Alliance Capital Management has picked Den norske Bank as the exclusive Norway distributor of its 22 Luxembourg-domiciled offshore mutual funds.

Initially just five of the ACM funds -- including the American growth, European growth, and international health-care portfolios -- will become available next month through brokers in Norway on a solicited basis only. The New York company's entire menu of ACM funds had been available through brokers there on an unsolicited basis only.

Having a bank partner promote the funds, which have $4.5 billion of assets under management, will help Alliance penetrate the retail market in Norway, a spokesman said. In Norway 86% of mutual fund sales last year were through banks, according to Cerulli Associates Inc., a Boston consulting firm.

And Alliance's funds may be included in the bank's insurance offerings at some point, the spokesman said.

As the U.S. mutual fund industry matures, fund companies are increasingly turning overseas to find pockets of growth, particularly as conditions that previously made the U.S. market ripe for growth crop up in other countries. Norway, a relatively wealthy country with an aging population saving for retirement, is one of them.

Indeed, Alliance's entry into the Norwegian market came after that of other U.S. companies -- Fidelity Investments of Boston, which distributes through Oslo Finans, an asset management firm, and Fokus Bank; Merrill Lynch & Co.'s Mercury Asset Management unit; and Franklin Templeton Group of San Mateo, Calif.

"I think there will continue to be a spread of companies into Norway," said Eric Bateman, Franklin Templeton's business development manager for the Nordic and Netherlands region. Franklin Templeton made a distribution agreement with Norway's Spare Bank One, a group of five regional banks, in mid-1998 and is looking for other partners, he said.
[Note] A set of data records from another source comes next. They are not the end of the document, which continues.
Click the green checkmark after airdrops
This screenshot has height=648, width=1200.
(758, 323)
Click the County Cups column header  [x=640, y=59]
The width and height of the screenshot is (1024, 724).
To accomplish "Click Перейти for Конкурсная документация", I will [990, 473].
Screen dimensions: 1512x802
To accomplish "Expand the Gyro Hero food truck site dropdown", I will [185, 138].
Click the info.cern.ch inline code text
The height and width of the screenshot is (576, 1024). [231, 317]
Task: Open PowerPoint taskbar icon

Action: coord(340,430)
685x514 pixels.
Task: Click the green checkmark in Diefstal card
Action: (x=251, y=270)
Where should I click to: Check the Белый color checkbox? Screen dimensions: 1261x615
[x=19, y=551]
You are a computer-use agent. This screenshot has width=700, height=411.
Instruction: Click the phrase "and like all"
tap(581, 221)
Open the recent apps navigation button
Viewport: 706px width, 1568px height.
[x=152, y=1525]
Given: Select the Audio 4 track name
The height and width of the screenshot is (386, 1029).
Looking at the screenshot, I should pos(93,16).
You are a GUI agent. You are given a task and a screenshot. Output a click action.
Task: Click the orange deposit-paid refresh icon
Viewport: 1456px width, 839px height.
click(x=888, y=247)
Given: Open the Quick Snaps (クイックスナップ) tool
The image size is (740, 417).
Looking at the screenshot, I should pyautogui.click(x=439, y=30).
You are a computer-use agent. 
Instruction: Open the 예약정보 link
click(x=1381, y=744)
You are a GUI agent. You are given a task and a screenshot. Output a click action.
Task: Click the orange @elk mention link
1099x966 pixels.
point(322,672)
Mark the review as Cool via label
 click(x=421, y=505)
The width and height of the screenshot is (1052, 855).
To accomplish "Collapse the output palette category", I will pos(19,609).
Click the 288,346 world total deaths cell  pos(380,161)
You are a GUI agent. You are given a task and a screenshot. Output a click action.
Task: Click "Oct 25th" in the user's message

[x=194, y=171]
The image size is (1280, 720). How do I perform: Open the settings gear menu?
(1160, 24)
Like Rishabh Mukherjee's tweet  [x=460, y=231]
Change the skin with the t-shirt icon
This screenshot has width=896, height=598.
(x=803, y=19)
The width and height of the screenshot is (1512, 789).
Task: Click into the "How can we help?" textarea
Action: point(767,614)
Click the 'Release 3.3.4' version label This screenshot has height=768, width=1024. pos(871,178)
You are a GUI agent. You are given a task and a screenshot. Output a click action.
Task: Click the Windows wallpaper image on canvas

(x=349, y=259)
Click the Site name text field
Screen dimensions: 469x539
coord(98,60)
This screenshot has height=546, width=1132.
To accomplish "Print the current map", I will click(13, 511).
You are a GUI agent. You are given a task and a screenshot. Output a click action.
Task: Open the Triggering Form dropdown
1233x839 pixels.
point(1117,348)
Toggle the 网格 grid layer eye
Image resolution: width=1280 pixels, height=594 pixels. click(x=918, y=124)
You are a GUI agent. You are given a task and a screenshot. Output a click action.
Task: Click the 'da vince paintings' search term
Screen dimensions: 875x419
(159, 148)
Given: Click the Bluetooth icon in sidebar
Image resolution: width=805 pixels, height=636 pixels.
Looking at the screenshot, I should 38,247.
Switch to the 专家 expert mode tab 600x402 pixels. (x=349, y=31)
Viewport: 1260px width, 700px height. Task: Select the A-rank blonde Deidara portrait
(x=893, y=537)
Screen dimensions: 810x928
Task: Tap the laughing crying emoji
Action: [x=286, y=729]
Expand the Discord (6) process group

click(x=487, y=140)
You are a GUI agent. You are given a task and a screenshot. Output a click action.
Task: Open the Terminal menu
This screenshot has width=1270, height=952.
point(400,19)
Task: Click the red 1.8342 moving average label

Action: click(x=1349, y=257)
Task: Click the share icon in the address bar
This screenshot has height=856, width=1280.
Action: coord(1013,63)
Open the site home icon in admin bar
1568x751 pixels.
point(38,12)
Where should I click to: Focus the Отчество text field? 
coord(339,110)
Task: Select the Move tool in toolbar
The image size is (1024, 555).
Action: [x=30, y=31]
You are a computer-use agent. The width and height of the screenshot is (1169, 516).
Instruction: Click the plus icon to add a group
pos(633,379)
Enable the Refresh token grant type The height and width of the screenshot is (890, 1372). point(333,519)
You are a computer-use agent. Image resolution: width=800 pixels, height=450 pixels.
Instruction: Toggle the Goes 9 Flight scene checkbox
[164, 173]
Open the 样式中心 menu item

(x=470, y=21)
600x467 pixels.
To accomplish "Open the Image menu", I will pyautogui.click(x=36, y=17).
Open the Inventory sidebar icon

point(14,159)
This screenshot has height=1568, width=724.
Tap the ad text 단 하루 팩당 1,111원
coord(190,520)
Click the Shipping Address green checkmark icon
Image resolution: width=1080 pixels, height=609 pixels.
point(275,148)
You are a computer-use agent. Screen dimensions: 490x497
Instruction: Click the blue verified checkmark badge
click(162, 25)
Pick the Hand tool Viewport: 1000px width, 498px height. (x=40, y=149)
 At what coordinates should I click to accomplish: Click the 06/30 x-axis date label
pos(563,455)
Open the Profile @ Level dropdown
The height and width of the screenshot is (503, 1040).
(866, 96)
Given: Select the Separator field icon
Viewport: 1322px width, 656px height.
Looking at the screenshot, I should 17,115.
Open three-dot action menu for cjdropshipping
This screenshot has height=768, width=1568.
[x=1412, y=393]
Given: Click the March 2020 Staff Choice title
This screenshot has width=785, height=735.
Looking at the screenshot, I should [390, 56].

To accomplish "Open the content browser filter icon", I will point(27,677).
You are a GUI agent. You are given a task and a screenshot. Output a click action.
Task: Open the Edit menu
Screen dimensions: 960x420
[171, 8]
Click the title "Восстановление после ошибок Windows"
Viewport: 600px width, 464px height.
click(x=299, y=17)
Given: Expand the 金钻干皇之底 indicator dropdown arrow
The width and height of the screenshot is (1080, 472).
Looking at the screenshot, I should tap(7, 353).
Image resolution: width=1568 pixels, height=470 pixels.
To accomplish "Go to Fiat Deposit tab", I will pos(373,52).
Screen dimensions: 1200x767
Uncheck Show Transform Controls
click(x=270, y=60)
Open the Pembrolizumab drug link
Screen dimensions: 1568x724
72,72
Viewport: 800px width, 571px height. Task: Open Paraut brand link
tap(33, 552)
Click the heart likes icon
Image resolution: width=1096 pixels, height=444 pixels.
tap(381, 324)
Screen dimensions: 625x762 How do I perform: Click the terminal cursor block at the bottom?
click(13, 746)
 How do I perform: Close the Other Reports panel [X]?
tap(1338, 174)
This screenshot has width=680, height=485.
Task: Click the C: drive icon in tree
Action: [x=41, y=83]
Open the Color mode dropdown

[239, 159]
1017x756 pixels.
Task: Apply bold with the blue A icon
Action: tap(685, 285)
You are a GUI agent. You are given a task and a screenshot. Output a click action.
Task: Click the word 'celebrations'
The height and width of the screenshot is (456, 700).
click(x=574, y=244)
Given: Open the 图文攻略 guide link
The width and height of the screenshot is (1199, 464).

Norway lags its Scandinavian neighbors, Sweden and Denmark, in terms of amassing mutual fund assets. Last year it had only $11 billion of assets, compared with Sweden's $55 billion and Denmark's $19 billion, according to Cerulli.

What's more, Norway's fund assets fell 15.4% in 1998 from the previous year, which Mr. Bateman of Franklin Templeton said reflected the aftermath of a Norwegian stock market crash.

Nonetheless, the country's fund assets were up a whopping 120% from 1994, according to Cerulli. By contrast, fund industry assets in the United States stand at more than $6 trillion.

"It's still pretty small, but it's on its way," the Alliance Capital spokesman said.

Mr. Bateman of Franklin Templeton agreed. Though Nordic clients historically have invested solely in their own market, he added, they are seeking to diversify into global mutual funds in the aftermath of the stock market crash.

Separately, Alliance Capital is registering its offshore funds in countries including Germany, Austria, France, the Netherlands, and Spain, as well as in Hong Kong.

Though the United States has the largest and most smoothly run market, "the area in which we see the most substantial growth opportunity is offshore," the spokesman said.